14.   Reduced Due Date of Filing, processing of Income Tax Returns and assessment
(a)   Income tax return is to be filed within 9 months (reduced from 12 months) from the end of financial year, i.e. by December 31. Earlier the deadline was end of assessment year i.e. March 31.
(b)   Any revised return is also to be filed within 3 months prior to the end of Assessment year i.e. by December 31.
(c)   Similarly, Income Tax department would also have to send intimation of the assessment within 9 months after end of financial year i.e. by December 31.
(d)   The scrutiny notice is to be sent within 3 months (reduced from 6 months) from the end of the year in which return was filed i.e. by June 30 (from September 30).
(e)   Time limit for reopening assessment is reduced from 6 to 3 years unless there is an evidence of escaped assessment of 50L or more and that too with an approval of the Principal Commissioner

Analysis:
The Government and the Income Tax department are working very hard to speed up the processing of the income tax returns. So, refunds are processed faster, queries if any, are communicated and followed up immediately, assessment can be completed quickly, giving peace of mind to the tax payers. Also, with reduced limitation period on reopening of assessment, the tax payers can breathe relief that the Income tax department will not come after them after 3 years.

15.   TDS
(a)   No TDS is to be deducted on Dividend payment to REITs or InvITs.
(b)   TDS on Dividend to Foreign Portfolio Investor (FPI) is to be made at a lower treaty rate
(c)   Anyone having turnover over 10 crores and buying goods of Rs. 50 lakhs from a person needs to deduct TDS @ 0.1% on purchase of goods over 50L. If the person does not have a PAN, TDS is to be deducted @ 5%.
(d)   If a person has not filed the income tax return for two prior years and if the aggregate of TDS/TCS is 50,000 or more in each of 2 previous years, TDS is to be deducted at a higher of (a) 2x the specified  rate or (b) 5% or (c) 20% if no PAN.

Analysis:
These provisions are aimed at reducing compliance, rationalizing tax burden on investors as well as increasing the tax base, finding defaulters and increasing revenue collection.
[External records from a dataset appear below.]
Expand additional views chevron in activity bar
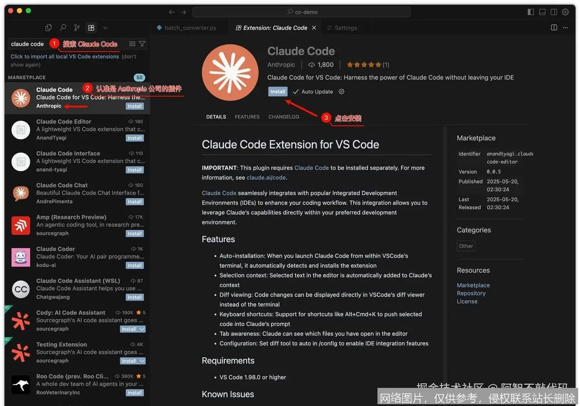 (105, 28)
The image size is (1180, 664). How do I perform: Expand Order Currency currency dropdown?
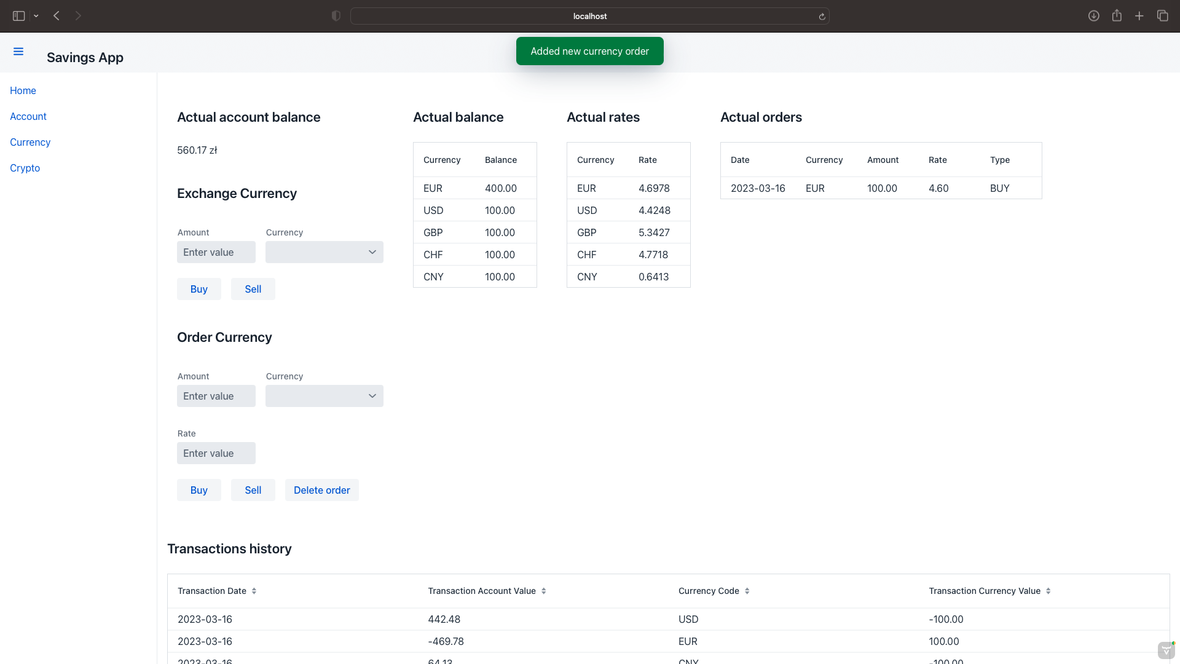[324, 396]
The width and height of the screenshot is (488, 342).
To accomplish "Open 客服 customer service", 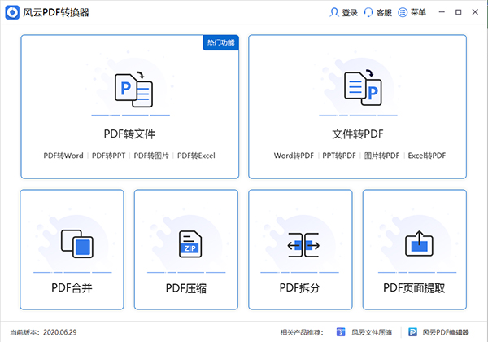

16.   Extension of benefits:
(a)   Extension of 1 year for deduction for Interest on loan for Affordable housing
(b)   Eligibility requirement of start-ups for Tax holiday is extended by 1 year
(c)   Capital gain exemption by investing in started extended by 1 year

Analysis:
These provisions are required to support the real estate industry as well as affordable housing market, driving innovation by incentivizing and promoting start-ups.

In summary, while there  is no change in tax slabs and not much change in income tax provisions, the budget was very important for a long term perspective as well as to build confidence and establish credibility in the mind of investors as well as tax payers. Thanks.